No, seriously, it’s not too bad. I mean, you know…just kill me.
I was sustained, at times, by the meaning of the seven ex-boyfriends. They’re metaphors for the bad or unresolved stuff in Mary Elizabeth Winstead‘s life. If you’re going to really love and care for someone, you have to accept and try to deal with everything in their heads and their pasts, and not just the intoxicating easy stuff. Scott has to defeat these guys in the same way that any boyfriend or husband has to defeat or at least quell the disturbances in his girlfriend’s or wife’s head. That’s how I took it, at least.
I’m not doubting that Cera has been a Scott Pilgrim graphic novel fan for years, but the movie, I think, came out of his wanting to transform into a tougher, studlier guy in movies by becoming a kind of ninja warrior fighting the ex-boyfriends in a Matrix-y videogame way. I really don’t think it was anything more than that. Seriously.
“No offense, Michael, but the world thinks you’re a wuss,” Cera’s agent said one day on the phone. “They see you as a slender reed, a worthless piece of shit girlyman with a deer-in-the-headlights expression and a little peep-peep voice. Somehow we need to toughen you up, and having you fight a bunch of guys, even if it’s in a fantasy realm, is certainly one way to do that.”

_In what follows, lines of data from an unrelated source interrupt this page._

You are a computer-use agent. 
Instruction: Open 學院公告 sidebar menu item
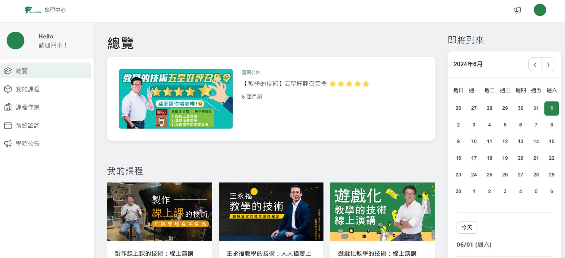(x=27, y=144)
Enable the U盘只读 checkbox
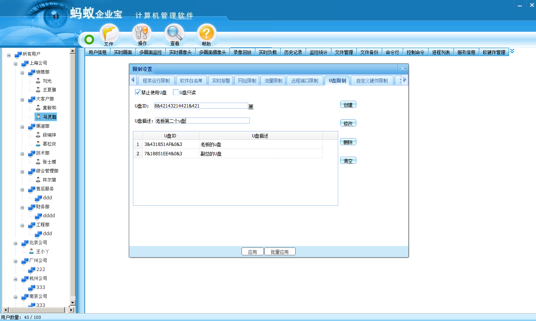 tap(176, 92)
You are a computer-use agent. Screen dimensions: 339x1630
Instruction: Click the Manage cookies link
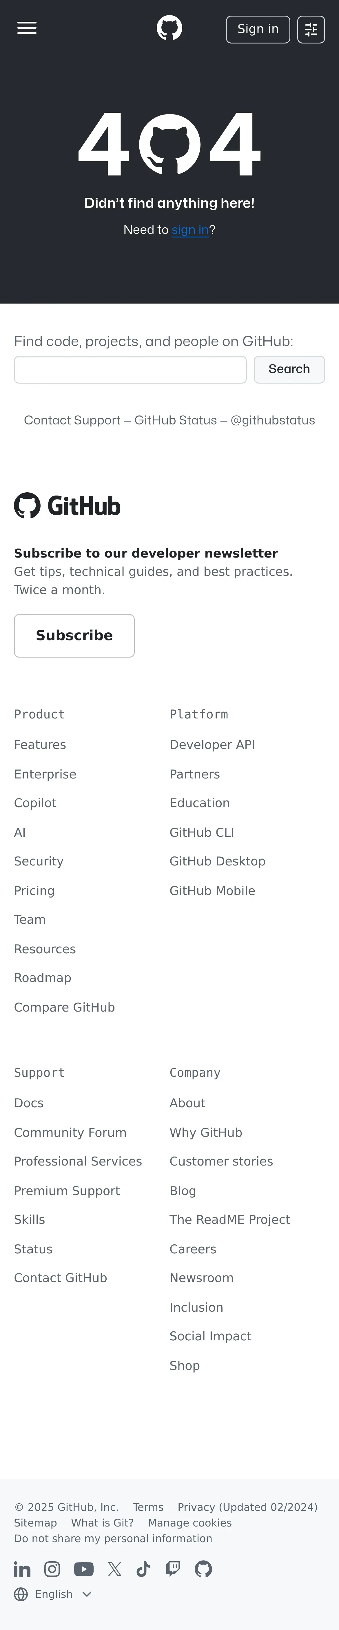(190, 1523)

I didn’t want to kill myself while watching Scott Pilgrim vs The World. That notion or impulse came later. I know that if movies are in fact going to be moving more and more in the direction of Scott Pilgrim in the coming years — video-game inspirations, glib dialogue, wimpy girlymen in lead roles, bullshit video-game fight scenes, laid-back gay guys engaged in threesomes in shitty basement apartments — then I really would rather die. Because movies as I’ve known them all my life would in fact be dead, and there’d be nothing to live for.

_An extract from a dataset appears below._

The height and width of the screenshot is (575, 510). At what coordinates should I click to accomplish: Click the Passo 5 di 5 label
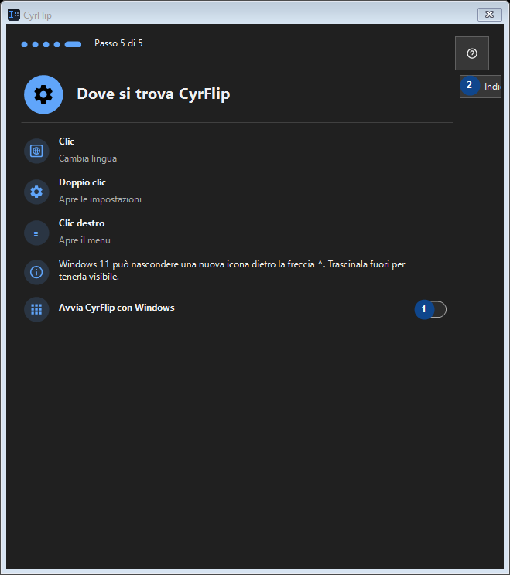coord(118,43)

Then again I really liked the music that Scott’s band plays. It throbs and churns with a wowser bass line — not at all like the gay music my two sons seem to prefer these days. And I liked Kieran Culkin, who plays Scott’s gay roommate, and at the same time I wanted to see him cut in half (or into several pieces) with a chainsaw. And I liked the little lovesick Asian girl (Ellen Wong) who has a crush on Scott, and I despised Scott for not being able to summon the puny amount of courage it would have taken to simply lay it on the line and tell her he’s fallen in love with someone else. But…you know, as Scott says early on, “That’s haaaaard.” What a guy.